▸ YOUR INSTRUCTIONS
Output, word for word, the line that contains "Task: Select Interpreted" and all lines following it to the end of the listing. Drop the pictures.

▸ DATA IN THIS EXERCISE
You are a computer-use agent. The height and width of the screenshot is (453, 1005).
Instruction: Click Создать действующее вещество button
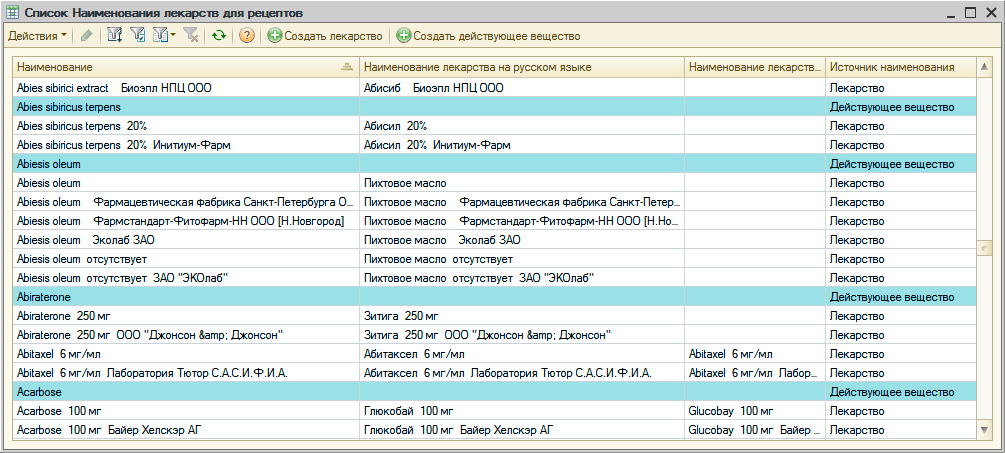coord(488,36)
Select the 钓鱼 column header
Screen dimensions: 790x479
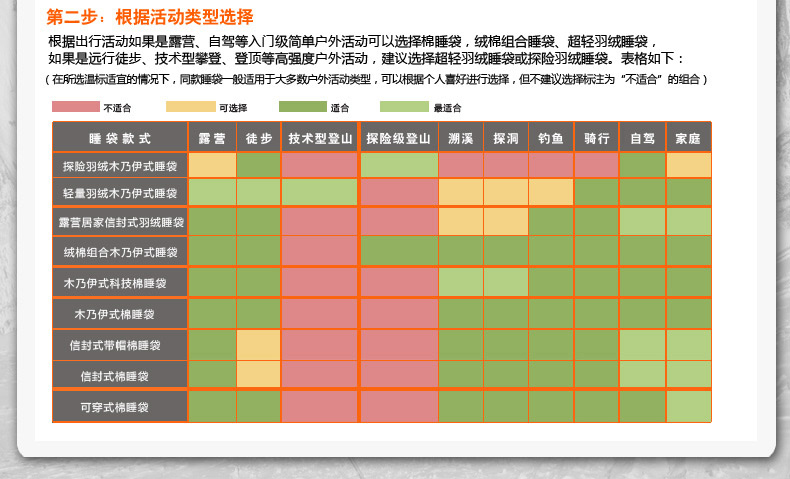click(551, 137)
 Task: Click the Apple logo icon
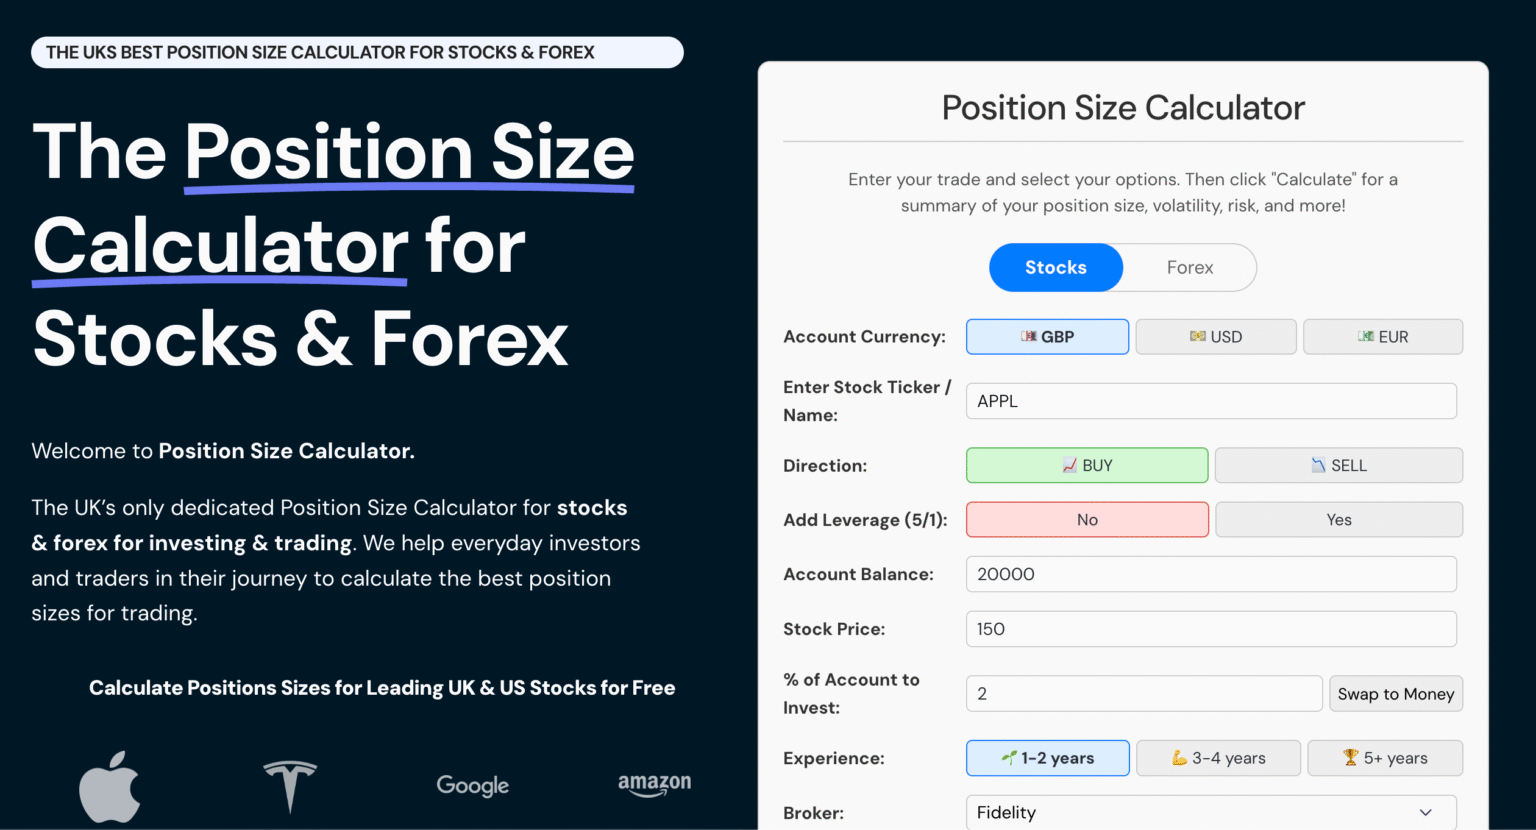coord(108,785)
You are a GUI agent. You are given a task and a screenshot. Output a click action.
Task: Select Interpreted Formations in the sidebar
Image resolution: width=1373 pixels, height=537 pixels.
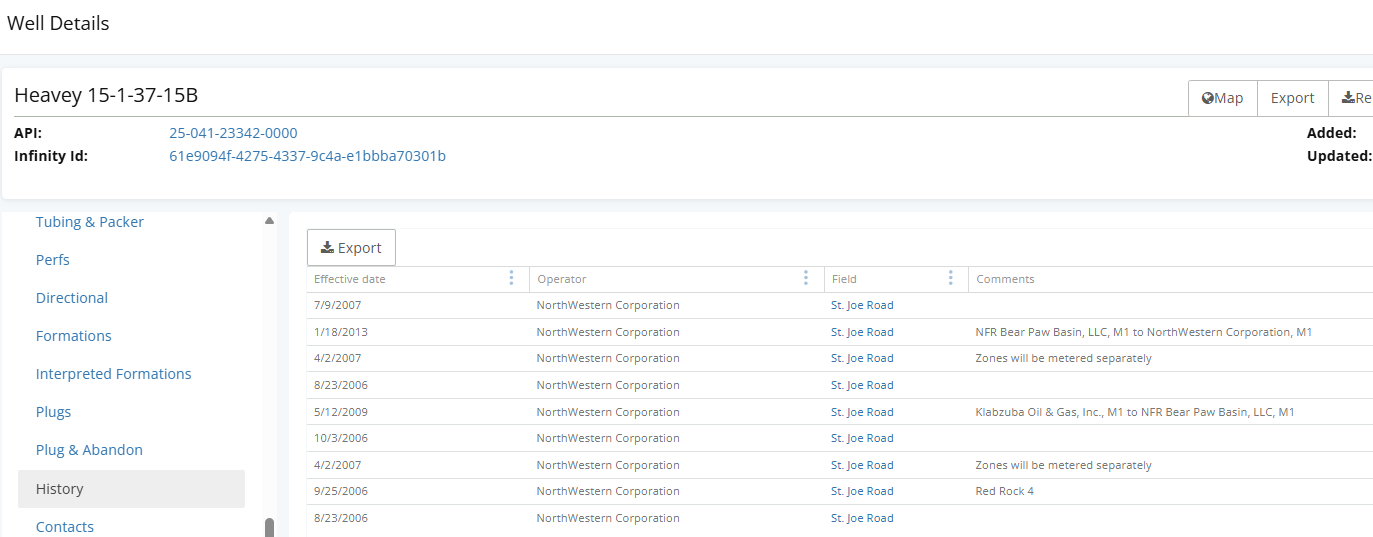[114, 374]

▸ SOLUTION TO THE PROBLEM
Task: Select Interpreted Formations in the sidebar
Image resolution: width=1373 pixels, height=537 pixels.
[114, 374]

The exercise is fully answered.